Are there any issues with just changing the Default Character Set to UTF-8? Currently our system is set to Western European (ISO) and we don't want to flick the switch if this is going to cause problems with existing sites within the system. Or are we just overreacting and nothing noticeable will happen?
Change Default Character Set
Short answer. Don't just flick the switch.
You'll encounter a few issues, most notibly some characters (outside of the UTF-8 char range) that would/may have been processed and commited to the database prior to changing the matrix settings. The first thing you might notice is some characters showing up differently (probably show as question marks) when previewing pages in a browser. Usually microsoft smart quotes are offenders here, I'm sure there would be a few based on years of copy/pasting into the admin editor.
Also, changing Matrix config setting is just one piece of the puzzle. Good news is, it's not too difficult to pull the puzzle together. I suggest engaging with your local Squiz office to advise/assist on best course of action.
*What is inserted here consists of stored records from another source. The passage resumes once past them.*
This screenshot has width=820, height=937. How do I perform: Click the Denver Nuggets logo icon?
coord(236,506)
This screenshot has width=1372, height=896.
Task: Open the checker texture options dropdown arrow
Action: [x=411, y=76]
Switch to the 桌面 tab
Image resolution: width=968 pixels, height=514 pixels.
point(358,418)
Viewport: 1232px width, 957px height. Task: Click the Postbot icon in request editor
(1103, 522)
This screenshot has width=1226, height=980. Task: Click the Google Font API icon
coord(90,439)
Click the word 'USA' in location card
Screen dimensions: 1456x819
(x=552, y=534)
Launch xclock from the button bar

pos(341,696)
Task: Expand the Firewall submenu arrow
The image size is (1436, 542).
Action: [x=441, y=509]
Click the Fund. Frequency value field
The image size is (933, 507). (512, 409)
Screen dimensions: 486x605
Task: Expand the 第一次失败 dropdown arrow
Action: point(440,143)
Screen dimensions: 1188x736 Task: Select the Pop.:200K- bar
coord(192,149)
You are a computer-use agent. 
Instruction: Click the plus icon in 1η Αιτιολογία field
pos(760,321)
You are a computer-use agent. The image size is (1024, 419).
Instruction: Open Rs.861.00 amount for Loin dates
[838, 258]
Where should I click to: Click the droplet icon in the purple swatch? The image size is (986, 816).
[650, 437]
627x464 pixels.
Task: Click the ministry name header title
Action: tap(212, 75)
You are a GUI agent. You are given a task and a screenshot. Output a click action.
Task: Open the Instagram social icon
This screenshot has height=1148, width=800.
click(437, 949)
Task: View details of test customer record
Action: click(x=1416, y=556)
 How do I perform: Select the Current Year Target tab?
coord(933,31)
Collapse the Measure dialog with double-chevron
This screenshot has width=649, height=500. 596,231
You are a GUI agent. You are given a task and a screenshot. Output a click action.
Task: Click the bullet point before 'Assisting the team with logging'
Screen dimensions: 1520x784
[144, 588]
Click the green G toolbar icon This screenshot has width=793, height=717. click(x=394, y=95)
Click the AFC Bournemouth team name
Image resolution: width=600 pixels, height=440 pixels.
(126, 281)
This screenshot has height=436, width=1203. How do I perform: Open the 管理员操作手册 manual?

The process would go a little bit like this…
[list=1]
Thanks Scott - thought there might be a few additional steps.
So after following the process you outlined, there would still need to be a content review of sites to update the invalid characters?
Step 3 and 4 would identify and convert/clean up the majority of common offending characters, this means review/sign off should probably incorporate a review of hot spots/high traffic areas within your system. In most cases this just means a quick review of the high traffic/hot spot areas from the front end/browser view to make sure content appears as expected. Anything that might have slipped the net won't be show stoppers and could be dealt with on a case by case basis.
We did this and it was very successful. We did, as Scott said, have some issues with Smart Quotes, but was actually able to clean those up using the Search and Replace tool. That got about 90% of them, the rest we had to find manually.
Through our SLA Squiz UK just tried to upgrade our system from version 4.18.6 > 5.1.10.0 and in the process change the Default Character Set from Western European (ISO) to UTF-8 and found serious issues.
Some of these include:
- Encoding issues with most extended characters
- Non Latin characters displaying as numbers
- Forms no longer submitting if any extended character is used
- Unable to edit and save existing assets
- Getting some strange Fatal errors like this:
Fatal error: Uncaught exception 'Exception' with message: 'Unable to update attribute values for asset "Burger & Beer deal" (#397252) due to database error: SQLSTATE[22021]: Character not in repertoire: 7 ERROR: invalid byte sequence for encoding "UTF8": 0xa3' in [SYSTEM_ROOT]/core/include/asset.inc(3381): saveAttributes(false) #1 [SYSTEM_ROOT]/core/include/asset_edit_interface.inc(2173): saveAttributes() #2 [SYSTEM_ROOT]/core/include/asset_edit_interface.inc(1891): processInline(Object(Calendar_Event_Recurring), Object(Limbo_Outputter), false, 'details') #3 [SYSTEM_ROOT]/core/include/asset.inc(5443): process(Object(Calendar_Event_Recurring), Object(Limbo_Outputter), false) #4 [SYSTEM_ROOT]/core/include/asset_manager_edit_fns.inc(205): processBackend(Object(Limbo_Outputter), Array) #5 [SYSTEM_ROOT]/core/include/asset_manager.inc(9222): paintBackend() #6 [SYSTEM_ROOT]/core/include/backend.inc(1725): paintBackend(Object(Backend)) #7 [SYSTEM_ROOT]/core/include/backend.inc(209): _printMain() #8 [SYSTEM_ROOT]/core/include/mysource.inc(590): paint() #9 [SYSTEM_ROOT]/core/web/index.php(30): start()
According the Squiz UK it seems to be related to PHP issue and the bug has to be fixed by Squiz AU (Labs).
Hopefully I will hear back something end of next week and share the outcome.
Tuguldur
I wish Scott Hall’s procedure was that simple if Squiz UK knew what it was doing or are able to follow the instructions set out by the labs team.
It should be compulsory for all Squiz UK support team to participate in the forums.
Update:
We have managed to move Squiz Matrix 5!!! and now on UTF-8 AT LAST!
The process was painful and exhausting. It took almost 2 months to complete the upgrade and at times it felt like it was never going to happen.
If anyone is still on the Western European format for the back end, stop whatever your doing and make the effort to convert to UTF-8 now!!
The longer you leave the more problematic it is going to be in the future.